Некоторое время гости не расходились и продолжали болтать, разбившись на небольшие группы. Моцарт искал кого-то глазами, по всей вероятности невесту; но так как ее здесь в эту минуту не оказалось, он простодушно задал предназначавшийся ей вопрос стоявшей поблизости Франциске:
— Каково ваше мнение о нашем «Don Giovanni»? Что хорошего могли бы вы предсказать ему?
— Я постараюсь, — ответила та со смехом, — от имени моей кузины дать как можно лучший ответ. По моему неразумному мнению, «Don Giovanni» должен с ума свести весь мир, а если сие не случится, то Господь Бог захлопнет свою музыкальную шкатулку, притом на неопределенный срок, и даст человечеству понять, что…
— И даст человечеству, — прервал ее дядя, — одну лишь волынку в руки и так очерствит сердца людей, что они будут поклоняться только языческим богам.
— Упаси нас Бог! — засмеялся Моцарт. — Однако мне думается, что в ближайшие шестьдесят — семьдесят лет, когда меня давно уже в живых не будет, объявится не один еще лжепророк.

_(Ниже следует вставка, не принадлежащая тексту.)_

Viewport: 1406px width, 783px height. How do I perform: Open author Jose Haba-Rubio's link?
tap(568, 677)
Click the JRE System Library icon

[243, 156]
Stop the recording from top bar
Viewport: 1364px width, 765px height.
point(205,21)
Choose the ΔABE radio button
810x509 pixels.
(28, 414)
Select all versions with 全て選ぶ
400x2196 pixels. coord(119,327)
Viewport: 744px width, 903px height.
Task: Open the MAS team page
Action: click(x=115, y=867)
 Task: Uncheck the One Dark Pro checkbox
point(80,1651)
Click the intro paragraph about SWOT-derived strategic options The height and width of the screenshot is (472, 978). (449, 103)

Евгения подошла к ним вместе с бароном и Максом; незаметно разговор перешел на другие темы и вновь стал серьезным и содержательным, так что прежде, чем все разошлись, Моцарт услышал о своей опере еще немало метких суждений и лестных отзывов, преисполнивших его сердце надеждой.
Расстались далеко за полночь; до той поры никто и не почувствовал, как сильно нуждался в отдыхе.
На другой день в десять часов утра (погода ни в чем не уступала вчерашней) во дворе замка стояла красивая дорожная карета, нагруженная вещами наших гостей из Вены; граф подошел к ней вместе с Моцартом незадолго до того, как вывели лошадей, и спросил, нравится ли тому карета.
— Очень нравится; она кажется весьма удобной.
— Превосходно. В таком случае доставьте мне удовольствие и примите ее от меня на память.
— Не может быть! Вы это серьезно?
— А как же иначе?
— Пресвятые Сикст и Калликст! Констанция, посмотри-ка! — крикнул он жене, которая вместе с другими выглядывала из окна. — Этот экипаж теперь мой. Отныне ты будешь ездить в собственной карете!